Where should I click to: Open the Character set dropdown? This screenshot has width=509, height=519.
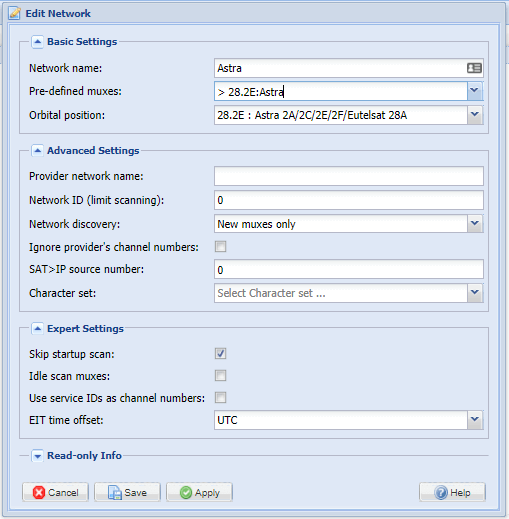pos(475,293)
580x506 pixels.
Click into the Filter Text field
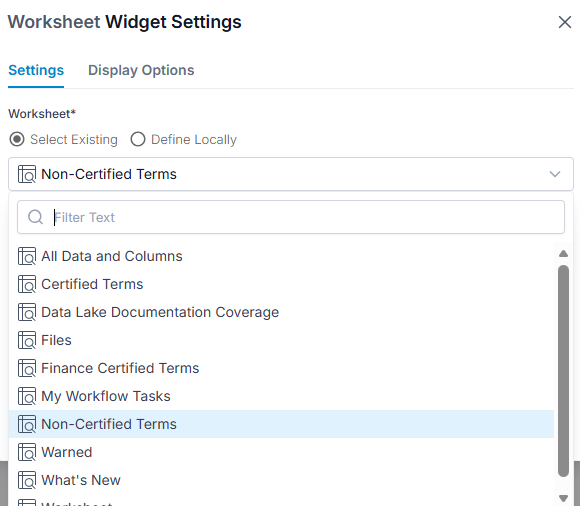click(x=291, y=217)
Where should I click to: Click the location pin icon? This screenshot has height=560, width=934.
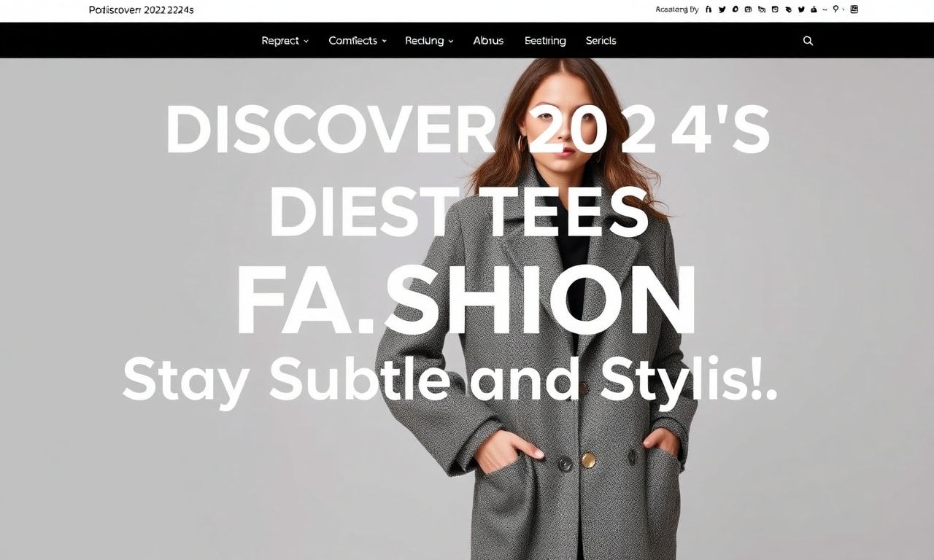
+++++
- [WHAT YOU ARE ASKED TO DO]
Excluding the pictures, write out exactly the lines from the line that contains "580x506 pixels." through the end of the records.

- [OUTPUT BELOW]
580x506 pixels.
Click into the Filter Text field
click(x=291, y=217)
Where should I click to: Click the location pin icon? This screenshot has height=560, width=934.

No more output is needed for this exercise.